# Beautiful 1966 Schwinn Fiesta



## 1970_LEMON_PEEL (Dec 19, 2016)

I just finished restoring this 1966 schwinn fiesta for my mother for christmas and wanted to show it off.


 

 

 

 

I installed a NOS Bendix manual 2 speed so my mom doesn't have to push it up hills.


----------



## stoney (Dec 19, 2016)

Very nice, I am sure she will love it. Like your DeLuxe Stingray also.


----------



## 1970_LEMON_PEEL (Dec 19, 2016)

Here is a before image just to give an idea on what all was done.


----------



## REC (Dec 19, 2016)

Nicely done.
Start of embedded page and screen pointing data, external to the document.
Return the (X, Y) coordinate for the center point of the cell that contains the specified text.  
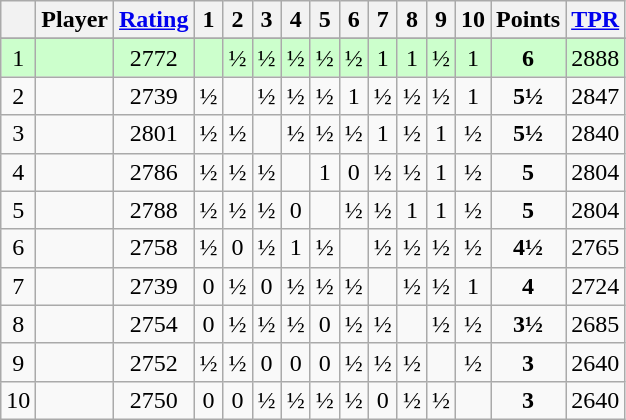
2840 (596, 134)
3½ (528, 324)
2750 (154, 400)
2788 (154, 210)
2786 (154, 172)
Rating (154, 20)
2847 (596, 96)
2772 (154, 58)
2801 (154, 134)
2724 (596, 286)
2754 (154, 324)
Points (528, 20)
Player (75, 20)
2685 (596, 324)
4½ (528, 248)
2888 (596, 58)
2758 (154, 248)
TPR (596, 20)
2765 (596, 248)
2752 (154, 362)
She should love it!
REC


----------



## GTs58 (Dec 19, 2016)

Sharp looking ride, the Bendix manual is the cream on the toast.


----------



## Awhipple (Dec 19, 2016)

Very nice!


----------



## PCHiggin (Dec 20, 2016)

Nice job,pretty color.She'll love it


----------



## KingSized HD (Dec 22, 2016)

Beautiful rehab job!  I especially like the stealthy "brake" handle shifter, very creative!


----------



## pedalpower17 (Dec 23, 2016)

What every mom dreams of!  Very cool.....and what will you ride when you cruise with her around the neighborhood?


----------



## 1970_LEMON_PEEL (Dec 23, 2016)

pedalpower17 said:


> What every mom dreams of!  Very cool.....and what will you ride when you cruise with her around the neighborhood?



The blue 65 deluxe 2 speed in the background


----------



## ricobike (Dec 25, 2016)

Funny, I gave my mom a rose and white Fiesta with painted fenders and chrome rims to ride when she was in her 80's.  My sister gave her a Schwinn Le Tour when my mom was younger that my sister won in a contest.  My mom fell off of that bike the first time she tried to ride it and it's been stored in my attic ever since.  I gave her the Fiesta because I figured she would be able to handle it better than the Le Tour.  She used to ride it up and down our lane and she loved it.  I held onto it for a while after she passed away for sentiment, but I finally decided to let it go last year.  Hope your mom likes hers as much as my mom did hers.  Good memories .


----------